I singhiozzi di Ginevra strinsero il cuore di tutti i presenti. Rebecca, riavutasi da quello svenimento, era stata trascinata al letto dalla madre e dal dottor Valenti. Niente riusciva a catturare la sua attenzione, oltre al leggero movimento della tenda in pizzo, per via del venticello che spirava. La madre e il medico le chiedevano di continuo come si sentisse ma per la giovane era come se non esistessero. Dalle sue labbra fuoriusciva solo quel nome, ripetuto all'infinito.
"Dottore, ho paura!"- confidò Esterina, una volta fuori dalla stanza- "Cosa dovrei fare in questa situazione?"
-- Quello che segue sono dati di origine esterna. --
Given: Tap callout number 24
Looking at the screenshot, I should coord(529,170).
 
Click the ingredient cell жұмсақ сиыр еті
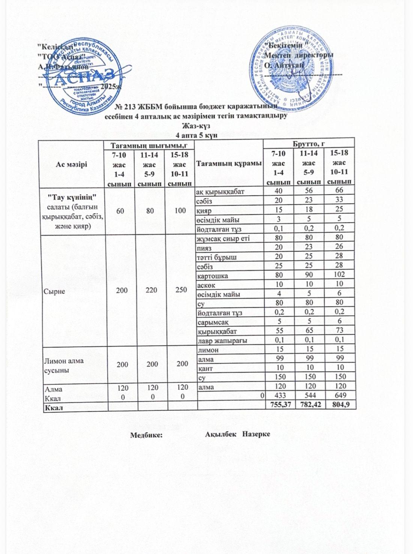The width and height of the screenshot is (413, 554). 223,237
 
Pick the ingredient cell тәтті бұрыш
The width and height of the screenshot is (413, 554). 216,257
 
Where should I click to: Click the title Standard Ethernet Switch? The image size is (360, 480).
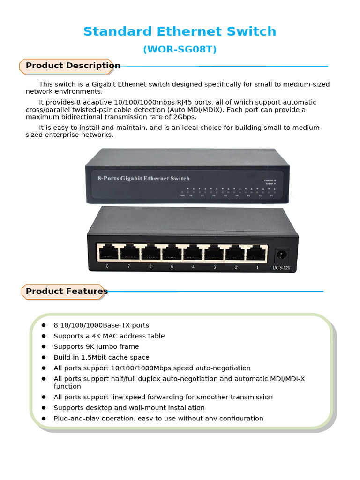tap(180, 32)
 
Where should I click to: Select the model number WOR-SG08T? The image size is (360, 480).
tap(180, 49)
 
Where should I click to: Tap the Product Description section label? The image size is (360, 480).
tap(73, 66)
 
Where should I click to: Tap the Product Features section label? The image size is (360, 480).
tap(67, 291)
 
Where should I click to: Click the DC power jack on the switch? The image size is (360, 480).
tap(281, 255)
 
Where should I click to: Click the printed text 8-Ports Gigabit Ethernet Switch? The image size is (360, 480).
tap(143, 179)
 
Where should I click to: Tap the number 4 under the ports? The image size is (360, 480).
tap(193, 267)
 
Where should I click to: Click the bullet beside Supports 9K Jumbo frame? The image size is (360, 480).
tap(44, 347)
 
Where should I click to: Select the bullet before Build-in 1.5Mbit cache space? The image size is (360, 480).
tap(44, 358)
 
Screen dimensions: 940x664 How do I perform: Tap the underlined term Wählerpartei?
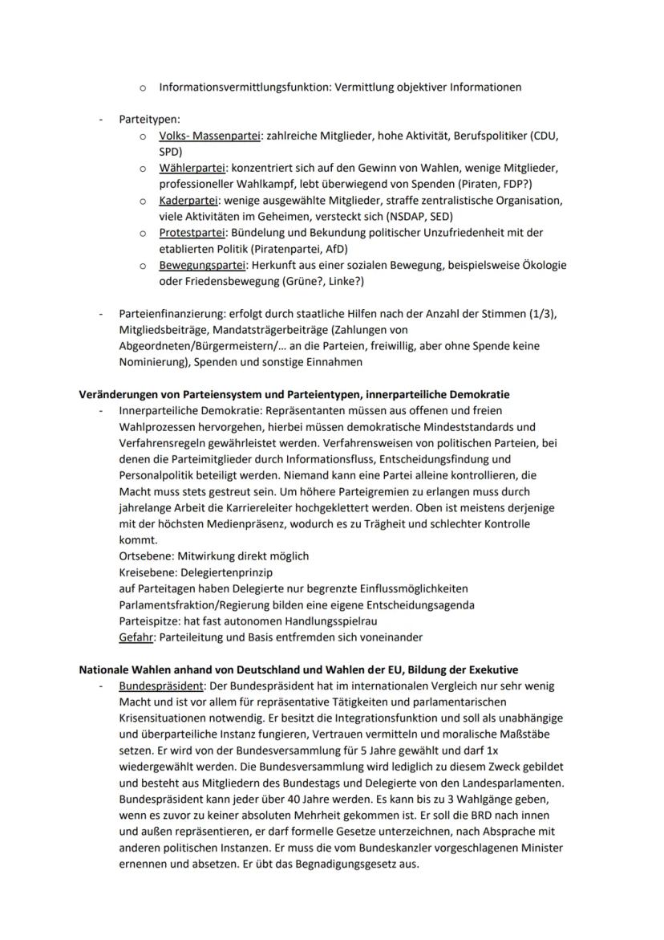192,169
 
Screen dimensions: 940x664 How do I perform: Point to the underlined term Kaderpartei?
188,201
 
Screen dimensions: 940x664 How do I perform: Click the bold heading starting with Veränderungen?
294,395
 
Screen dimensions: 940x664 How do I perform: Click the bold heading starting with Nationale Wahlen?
298,669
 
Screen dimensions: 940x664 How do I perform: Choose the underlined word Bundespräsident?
161,686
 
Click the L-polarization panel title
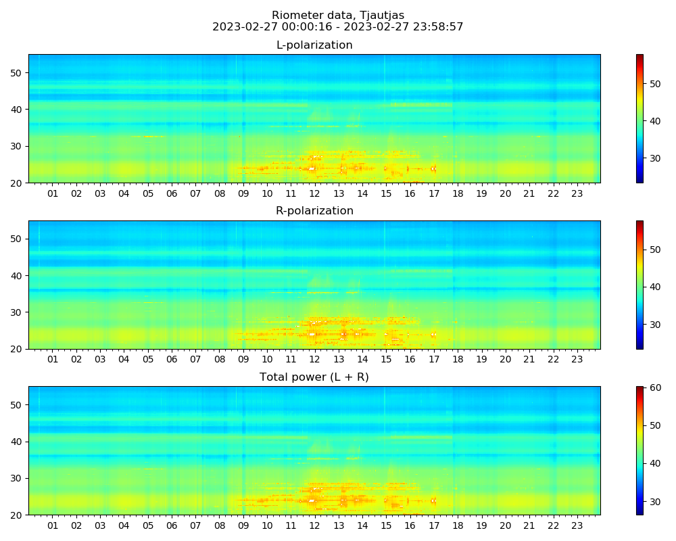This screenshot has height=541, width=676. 314,45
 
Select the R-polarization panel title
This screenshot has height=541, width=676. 314,211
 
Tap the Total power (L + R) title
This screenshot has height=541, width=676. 314,377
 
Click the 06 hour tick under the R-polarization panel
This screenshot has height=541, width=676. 172,360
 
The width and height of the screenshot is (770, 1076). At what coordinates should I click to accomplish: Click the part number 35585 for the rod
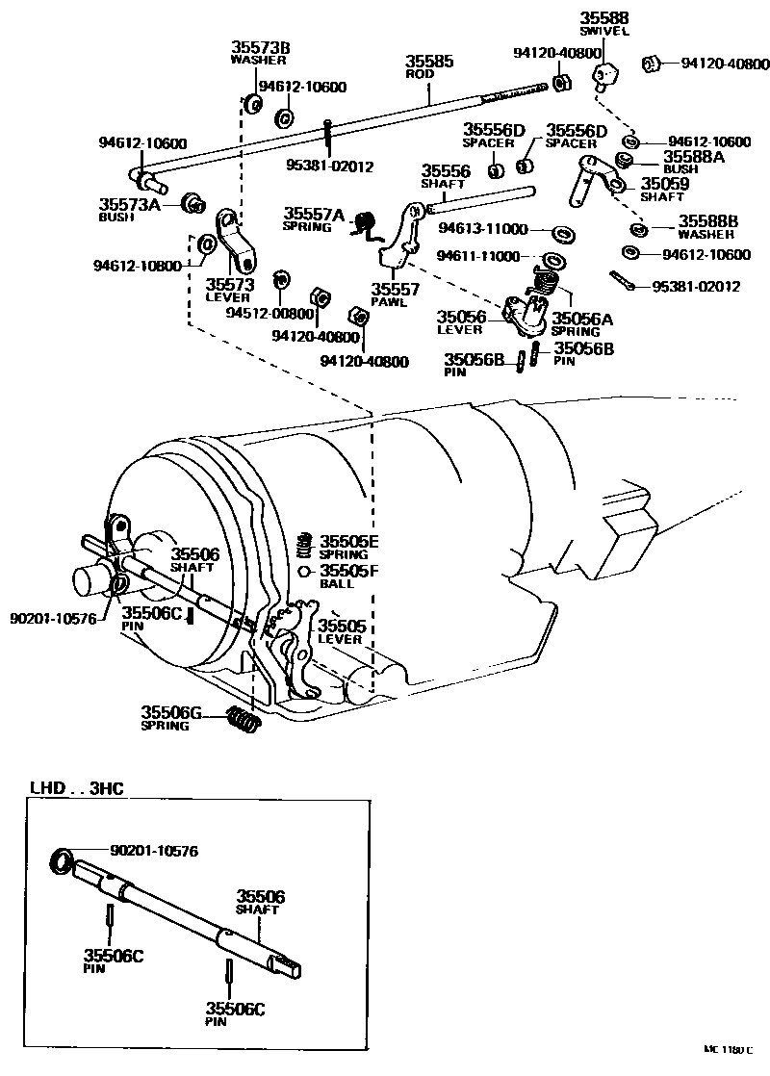[428, 61]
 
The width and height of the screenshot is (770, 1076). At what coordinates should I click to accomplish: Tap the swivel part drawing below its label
[603, 75]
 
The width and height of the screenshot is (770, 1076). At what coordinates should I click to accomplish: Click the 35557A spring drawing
[364, 223]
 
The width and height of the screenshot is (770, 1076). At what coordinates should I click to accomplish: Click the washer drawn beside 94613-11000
[558, 232]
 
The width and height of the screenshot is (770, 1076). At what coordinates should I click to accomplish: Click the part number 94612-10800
[138, 266]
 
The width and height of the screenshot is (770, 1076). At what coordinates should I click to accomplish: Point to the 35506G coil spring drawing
[244, 718]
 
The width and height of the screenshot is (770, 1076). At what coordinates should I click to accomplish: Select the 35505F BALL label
[349, 577]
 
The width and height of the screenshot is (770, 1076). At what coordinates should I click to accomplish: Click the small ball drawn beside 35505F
[304, 572]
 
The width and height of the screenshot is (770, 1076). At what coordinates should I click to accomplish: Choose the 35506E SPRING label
[349, 547]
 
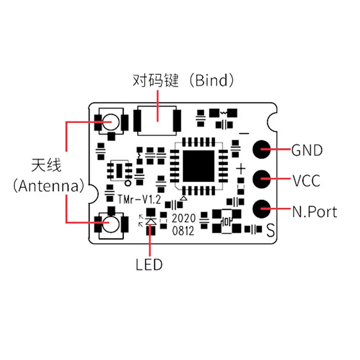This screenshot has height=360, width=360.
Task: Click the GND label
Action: coord(307,150)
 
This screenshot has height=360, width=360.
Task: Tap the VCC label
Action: coord(306,181)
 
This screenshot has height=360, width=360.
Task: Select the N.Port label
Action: coord(315,211)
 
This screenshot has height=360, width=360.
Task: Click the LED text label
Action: coord(149,266)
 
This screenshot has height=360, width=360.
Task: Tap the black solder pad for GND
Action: coord(262,149)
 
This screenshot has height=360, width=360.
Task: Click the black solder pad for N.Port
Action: coord(262,208)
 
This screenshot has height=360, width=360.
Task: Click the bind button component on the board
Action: coord(157,121)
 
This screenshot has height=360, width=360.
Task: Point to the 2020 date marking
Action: coord(183,219)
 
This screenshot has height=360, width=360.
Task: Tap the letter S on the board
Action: coord(270,231)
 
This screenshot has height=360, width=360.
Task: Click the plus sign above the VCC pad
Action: coord(241,169)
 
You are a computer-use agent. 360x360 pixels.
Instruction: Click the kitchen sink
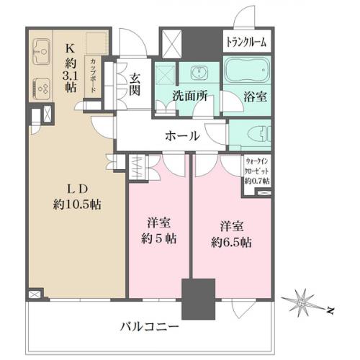(x=41, y=52)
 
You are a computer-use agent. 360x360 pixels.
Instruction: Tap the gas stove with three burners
(x=42, y=89)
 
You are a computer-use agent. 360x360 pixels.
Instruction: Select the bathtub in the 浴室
(x=247, y=70)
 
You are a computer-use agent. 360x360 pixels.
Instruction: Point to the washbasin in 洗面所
(x=199, y=72)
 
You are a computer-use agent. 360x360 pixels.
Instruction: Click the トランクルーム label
(x=246, y=42)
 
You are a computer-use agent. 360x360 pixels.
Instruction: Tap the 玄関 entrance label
(x=135, y=84)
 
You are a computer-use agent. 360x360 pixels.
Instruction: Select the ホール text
(x=182, y=136)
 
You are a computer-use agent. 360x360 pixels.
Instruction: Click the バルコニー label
(x=149, y=326)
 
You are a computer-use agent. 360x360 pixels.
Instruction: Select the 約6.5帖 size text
(x=231, y=243)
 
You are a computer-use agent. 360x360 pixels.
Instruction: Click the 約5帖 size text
(x=159, y=239)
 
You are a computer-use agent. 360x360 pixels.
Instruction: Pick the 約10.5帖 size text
(x=77, y=204)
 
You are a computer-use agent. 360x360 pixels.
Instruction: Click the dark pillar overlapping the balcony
(x=198, y=299)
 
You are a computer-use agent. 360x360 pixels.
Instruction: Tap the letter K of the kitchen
(x=70, y=49)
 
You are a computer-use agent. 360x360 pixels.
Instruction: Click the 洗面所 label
(x=190, y=96)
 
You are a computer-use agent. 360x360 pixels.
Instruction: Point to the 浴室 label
(x=255, y=96)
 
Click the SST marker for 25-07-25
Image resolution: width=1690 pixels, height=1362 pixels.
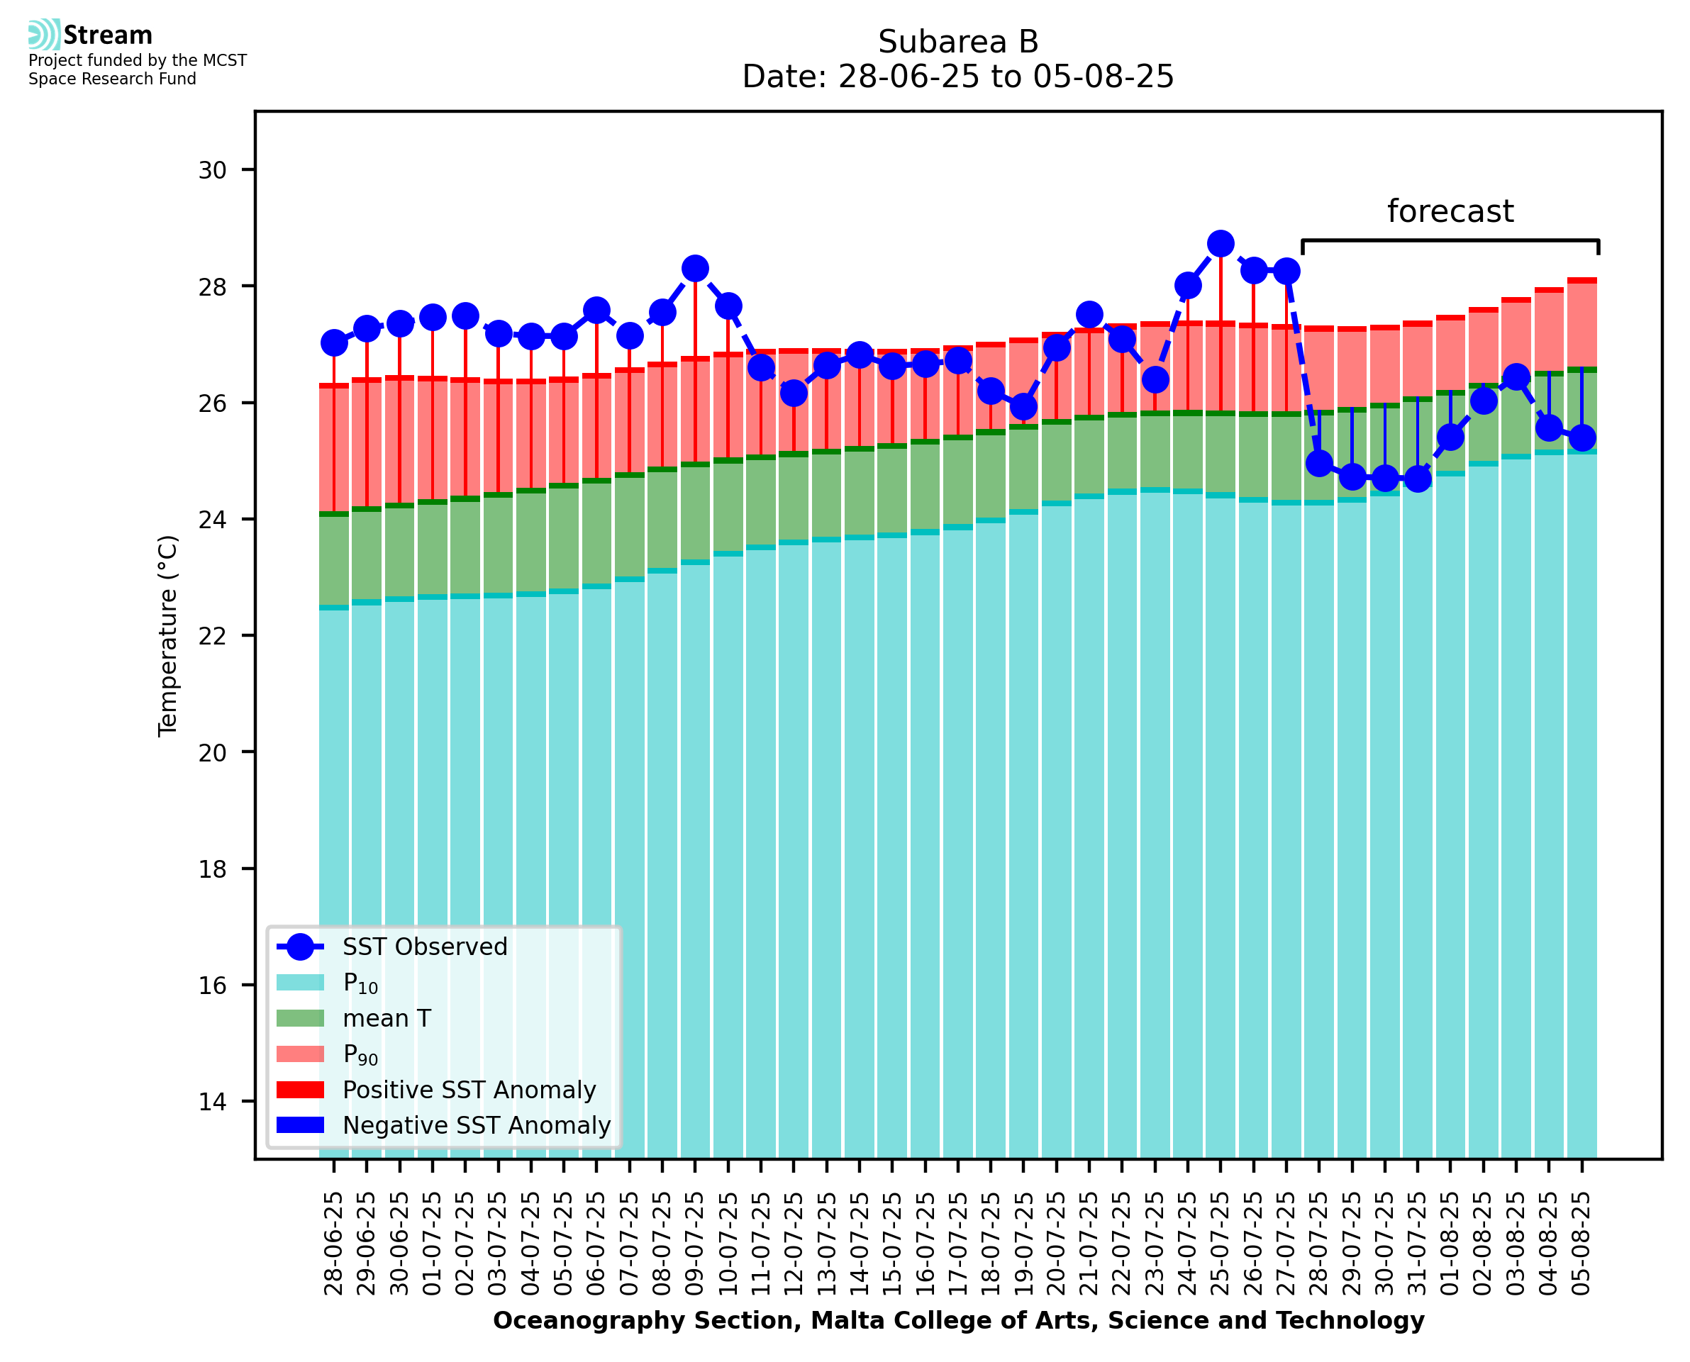point(1220,244)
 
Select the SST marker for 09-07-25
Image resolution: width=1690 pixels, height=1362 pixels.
point(694,268)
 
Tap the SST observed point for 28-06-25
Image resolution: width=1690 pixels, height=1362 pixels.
point(334,343)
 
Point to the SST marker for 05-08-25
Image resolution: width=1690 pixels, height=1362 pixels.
point(1581,437)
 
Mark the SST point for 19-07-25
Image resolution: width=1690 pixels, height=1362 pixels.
point(1023,406)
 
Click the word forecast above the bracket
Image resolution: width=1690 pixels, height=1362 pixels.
point(1450,212)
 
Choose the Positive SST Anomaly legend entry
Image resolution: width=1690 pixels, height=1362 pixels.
point(468,1090)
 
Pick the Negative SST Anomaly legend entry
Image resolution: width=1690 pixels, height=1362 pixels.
point(475,1125)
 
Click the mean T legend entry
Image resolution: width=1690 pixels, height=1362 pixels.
point(387,1018)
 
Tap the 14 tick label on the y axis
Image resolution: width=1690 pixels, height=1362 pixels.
point(212,1103)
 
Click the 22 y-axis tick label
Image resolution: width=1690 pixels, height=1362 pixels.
point(212,636)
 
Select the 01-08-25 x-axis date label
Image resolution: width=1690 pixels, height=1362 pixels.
point(1450,1243)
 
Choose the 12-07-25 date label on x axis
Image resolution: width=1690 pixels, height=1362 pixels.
point(793,1243)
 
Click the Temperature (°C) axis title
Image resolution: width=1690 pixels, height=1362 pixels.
point(168,636)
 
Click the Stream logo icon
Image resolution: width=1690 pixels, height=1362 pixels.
point(44,35)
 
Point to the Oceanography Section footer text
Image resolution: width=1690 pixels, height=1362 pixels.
point(958,1320)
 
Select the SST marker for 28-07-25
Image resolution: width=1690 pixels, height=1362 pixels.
point(1319,464)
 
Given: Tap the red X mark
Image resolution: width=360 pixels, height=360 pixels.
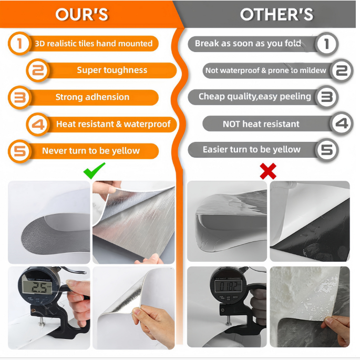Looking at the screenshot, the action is (x=268, y=171).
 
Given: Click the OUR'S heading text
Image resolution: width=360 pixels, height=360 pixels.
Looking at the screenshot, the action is (x=82, y=14).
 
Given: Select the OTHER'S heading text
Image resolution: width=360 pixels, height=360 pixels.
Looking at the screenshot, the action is (x=276, y=14).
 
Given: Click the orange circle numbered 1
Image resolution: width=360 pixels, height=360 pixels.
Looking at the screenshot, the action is (x=19, y=44).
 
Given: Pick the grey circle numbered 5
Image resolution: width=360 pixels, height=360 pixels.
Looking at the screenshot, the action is (x=327, y=150).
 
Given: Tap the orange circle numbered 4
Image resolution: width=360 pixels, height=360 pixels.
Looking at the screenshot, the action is (x=38, y=124).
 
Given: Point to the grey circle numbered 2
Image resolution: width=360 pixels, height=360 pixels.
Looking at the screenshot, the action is (x=342, y=70).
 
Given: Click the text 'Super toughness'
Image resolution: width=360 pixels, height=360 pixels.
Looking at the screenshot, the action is (x=112, y=70).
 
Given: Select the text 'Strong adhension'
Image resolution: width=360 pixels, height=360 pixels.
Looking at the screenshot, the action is (x=92, y=97).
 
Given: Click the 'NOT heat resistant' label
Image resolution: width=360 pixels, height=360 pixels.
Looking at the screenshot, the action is (x=261, y=124).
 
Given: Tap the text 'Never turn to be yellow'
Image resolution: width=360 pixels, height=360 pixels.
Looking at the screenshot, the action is (x=91, y=151).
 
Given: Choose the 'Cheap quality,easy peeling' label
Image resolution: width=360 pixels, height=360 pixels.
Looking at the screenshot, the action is (x=254, y=97).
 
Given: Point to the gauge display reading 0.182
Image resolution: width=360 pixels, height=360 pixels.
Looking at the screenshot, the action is (x=228, y=286).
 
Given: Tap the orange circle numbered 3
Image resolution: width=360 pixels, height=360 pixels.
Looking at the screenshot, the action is (x=19, y=97).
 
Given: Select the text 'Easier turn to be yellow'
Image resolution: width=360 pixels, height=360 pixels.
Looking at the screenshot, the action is (x=252, y=150).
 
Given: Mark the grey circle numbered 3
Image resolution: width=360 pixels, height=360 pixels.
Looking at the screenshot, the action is (x=327, y=97).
Il medico la fissò serio: "Temo che la vostra paura sia più che motivata! Cercate di non perderla di vista, togliete di mezzo tutto ciò con cui potrebbe u farsi del male, e il prima possibile, risentite quel giovane collega, come si chiamava? Oh, sì: Demichele! Lui è specializzato in ciò che riguarda la psiche e potrà esservi di grande aiuto. Vi auguro una buona giornata, e come ormai sapete, resto sempre a vostra disposizione"- si congedò.
"Buona giornata a voi, dottore"- replicò la donna confusa e angosciata, per poi tornare al capezzale della figlia. In corridoio, nell'angolo che Esterina aveva allestito per la preghiera, c'era anche l'immaginetta della Madonna della Croce. La donna vi si soffermò: "Vergine mia, volgi lo sguardo a una madre disperata. Fa che Rebecca non commetta pazzie!